Es gibt aber einen Aspekt, der durchaus für die Nähe zur etablierten Finanzindustrie spricht: die Identifikation mit der Branche! Also muss man nicht an irgendwelchen verkopften Argumenten ansetzen, sondern viel mehr an emotionale Komponenten appellieren. Menschen, insbesondere kreative Macher, werden von Emotionen getrieben. Also müssen diese angesprochen werden. Das ist auch der Grund, warum die Standorte Berlin oder das gern als Beispiel herangezogene Silicon Valley funktionieren. Gründern verbinden etwas mit diesen Orten. Natürlich ist die Verfügbarkeit von Investoren und Co. praktisch, diese kommen aber weil dort eine Szene existiert und nicht umgekehrt. Für Frankfurt bedeutet das, dass es keinen Mangel an Institutionen gibt, sondern einen Mangel an Spirit. Und dieser wird sicherlich nicht durch institutionalisierte, staatlich verwaltete Einrichtungen in Form eines Fintech-Zentrums entstehen, das krampfhaft angeordnete Kicker-Tische und inszenierte Becks-Bier-Kisten beinhaltet. Er entsteht dadurch, dass man Menschen Möglichkeiten und Perspektiven eröffnet. Er entsteht durch Kommunikation, Interaktion und ein durch ein auf Basis von Identität entstehendes Wir-Gefühl. Und das lässt sich durchaus beeinflussen.
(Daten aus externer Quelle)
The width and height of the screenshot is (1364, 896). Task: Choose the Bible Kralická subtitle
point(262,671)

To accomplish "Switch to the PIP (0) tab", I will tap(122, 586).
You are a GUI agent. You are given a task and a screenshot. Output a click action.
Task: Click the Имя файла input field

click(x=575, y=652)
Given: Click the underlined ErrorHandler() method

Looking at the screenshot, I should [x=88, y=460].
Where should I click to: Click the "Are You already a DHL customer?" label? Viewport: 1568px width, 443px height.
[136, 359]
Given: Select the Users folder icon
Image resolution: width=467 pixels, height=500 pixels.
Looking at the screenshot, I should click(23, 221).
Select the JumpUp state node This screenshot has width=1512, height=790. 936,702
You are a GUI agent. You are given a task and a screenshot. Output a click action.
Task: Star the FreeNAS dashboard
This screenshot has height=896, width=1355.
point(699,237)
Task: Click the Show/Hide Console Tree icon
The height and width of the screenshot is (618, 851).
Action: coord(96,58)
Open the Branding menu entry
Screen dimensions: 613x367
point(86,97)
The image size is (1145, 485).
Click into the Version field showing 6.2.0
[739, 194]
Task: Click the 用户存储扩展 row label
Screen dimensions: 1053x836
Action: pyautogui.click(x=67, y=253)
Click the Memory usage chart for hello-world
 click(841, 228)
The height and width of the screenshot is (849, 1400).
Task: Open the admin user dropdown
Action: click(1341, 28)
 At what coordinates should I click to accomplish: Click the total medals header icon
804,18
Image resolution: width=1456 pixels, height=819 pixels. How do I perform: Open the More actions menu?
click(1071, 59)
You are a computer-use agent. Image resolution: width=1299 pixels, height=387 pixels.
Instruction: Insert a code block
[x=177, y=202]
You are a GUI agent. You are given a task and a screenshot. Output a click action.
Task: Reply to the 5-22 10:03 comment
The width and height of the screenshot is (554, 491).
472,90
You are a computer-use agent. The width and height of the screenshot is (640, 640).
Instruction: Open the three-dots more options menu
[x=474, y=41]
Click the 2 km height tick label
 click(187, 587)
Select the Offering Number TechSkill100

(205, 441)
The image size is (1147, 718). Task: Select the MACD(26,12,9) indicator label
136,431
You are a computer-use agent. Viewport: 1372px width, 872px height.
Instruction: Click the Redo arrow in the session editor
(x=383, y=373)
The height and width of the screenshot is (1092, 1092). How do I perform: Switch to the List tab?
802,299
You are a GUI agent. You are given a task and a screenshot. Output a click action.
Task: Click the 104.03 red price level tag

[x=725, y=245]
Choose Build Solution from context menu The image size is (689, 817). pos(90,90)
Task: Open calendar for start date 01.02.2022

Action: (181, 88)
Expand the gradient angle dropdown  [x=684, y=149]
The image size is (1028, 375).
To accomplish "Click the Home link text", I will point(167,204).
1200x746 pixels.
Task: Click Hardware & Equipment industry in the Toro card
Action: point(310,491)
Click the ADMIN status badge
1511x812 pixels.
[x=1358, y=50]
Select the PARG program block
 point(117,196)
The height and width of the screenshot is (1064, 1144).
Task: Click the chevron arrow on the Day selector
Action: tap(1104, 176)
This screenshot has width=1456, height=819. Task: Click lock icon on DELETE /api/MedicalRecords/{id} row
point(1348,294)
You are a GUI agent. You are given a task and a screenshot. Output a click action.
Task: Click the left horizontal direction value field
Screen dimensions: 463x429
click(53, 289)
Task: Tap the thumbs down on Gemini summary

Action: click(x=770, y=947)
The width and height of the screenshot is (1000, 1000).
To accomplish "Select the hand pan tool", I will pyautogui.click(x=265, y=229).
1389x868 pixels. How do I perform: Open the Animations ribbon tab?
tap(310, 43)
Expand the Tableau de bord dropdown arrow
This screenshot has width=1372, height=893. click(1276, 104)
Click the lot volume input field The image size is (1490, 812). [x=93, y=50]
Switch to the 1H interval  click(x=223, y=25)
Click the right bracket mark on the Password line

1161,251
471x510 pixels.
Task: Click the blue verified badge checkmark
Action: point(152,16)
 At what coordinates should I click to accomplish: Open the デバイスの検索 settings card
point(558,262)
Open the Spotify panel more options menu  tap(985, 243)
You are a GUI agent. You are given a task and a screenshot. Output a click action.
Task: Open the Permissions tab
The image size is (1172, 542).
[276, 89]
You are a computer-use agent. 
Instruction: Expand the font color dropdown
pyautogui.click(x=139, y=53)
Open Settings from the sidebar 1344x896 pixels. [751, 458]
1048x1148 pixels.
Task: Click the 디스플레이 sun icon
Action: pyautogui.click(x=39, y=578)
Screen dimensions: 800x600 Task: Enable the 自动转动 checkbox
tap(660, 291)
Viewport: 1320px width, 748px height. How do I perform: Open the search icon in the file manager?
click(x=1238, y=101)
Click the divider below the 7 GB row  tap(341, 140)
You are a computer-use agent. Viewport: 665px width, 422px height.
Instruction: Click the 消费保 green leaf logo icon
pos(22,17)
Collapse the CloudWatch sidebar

Mögliche Ansätze, um das Wir-Gefühl für die Fintech-Szene in Frankfurt auszubauen sind interaktive, lockere Veranstaltungen mit Branchenfokus. Insbesondere die etablierte Veranstaltungsreihe Between the Towers zeigt, dass derartige Formate funktionieren. Entscheidend für ein befruchtendes Wir-Gefühl ist auch der Wettbewerb. Es müssen also erheblich mehr Fintech-Startups in Frankfurt angesiedelt werden. Dazu braucht es Anreize. Die Nähe zur etablierten Branche ist keiner. Die Gewerbesteuersituation in Frankfurt, die Lebenshaltungskosten und die Mieten sprechen ebenfalls nicht für den Standort. Wettbewerbe und öffentliche Fördermittel könnten eventuell diese Hürden überwinden helfen. Hilfreich wäre also ein Gründerwettbewerb speziell für Fintechs, wobei die Auszahlung der Gewinne oder die Teilnahme am Wettbewerb ganz oder teilweise vom Standort abhängig gemacht werden könnten. Warum kein öffentliches Förderprogramm für Fintech-Startups, das einen geringeren Antragsaufwand als das LOEWE-Programm benötigt und einen Frankfurt-Zuschlag enthaltende Mittel bereitstellt? Würde man die Kosten eines öffentlich geförderten Fintech-Zentrums den Startups in Form von Finanzmitteln zur Verfügung stellen, wäre das sicherlich fruchtbarer als das Verpuffen von Geldern in teurem Raum mit teurer Verwaltung. Wenn man ehrlich ist, profitieren von Gründerzentren in der Regel die Initiatoren – entweder in Form einer staatlich gesicherten Rendite des Projektentwicklers oder aufgrund der Rechtfertigung der eigenen Verwaltungs-/Management-Positionen. Gegen staatlich institutionalisierte Zentren spricht auch, dass der Staat langsam arbeitet und die Flexibilität der Handlungsfähigkeit solcher Einrichtungen, wenn sie dann mal im Betrieb sind, praktisch nicht existent ist.

Im Grunde ist Frankfurt auf einem guten Weg in Richtung Fintech-Stadt. Wenn man aber schon unbedingt öffentliche Gelder investieren will, dann doch bitte in die, die die Finanzinnovationen schaffen und nicht in die, die diese gerne hätten!